» Input data
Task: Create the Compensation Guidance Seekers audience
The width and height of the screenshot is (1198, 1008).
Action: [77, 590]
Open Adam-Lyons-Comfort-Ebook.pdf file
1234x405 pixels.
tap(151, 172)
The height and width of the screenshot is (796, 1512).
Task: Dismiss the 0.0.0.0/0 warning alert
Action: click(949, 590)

» Task prompt
Return the lines above, from the one containing "The width and" to the end, exactly as they stand.

» Exercise answer
The width and height of the screenshot is (1198, 1008).
Action: [77, 590]
Open Adam-Lyons-Comfort-Ebook.pdf file
1234x405 pixels.
tap(151, 172)
The height and width of the screenshot is (796, 1512).
Task: Dismiss the 0.0.0.0/0 warning alert
Action: click(949, 590)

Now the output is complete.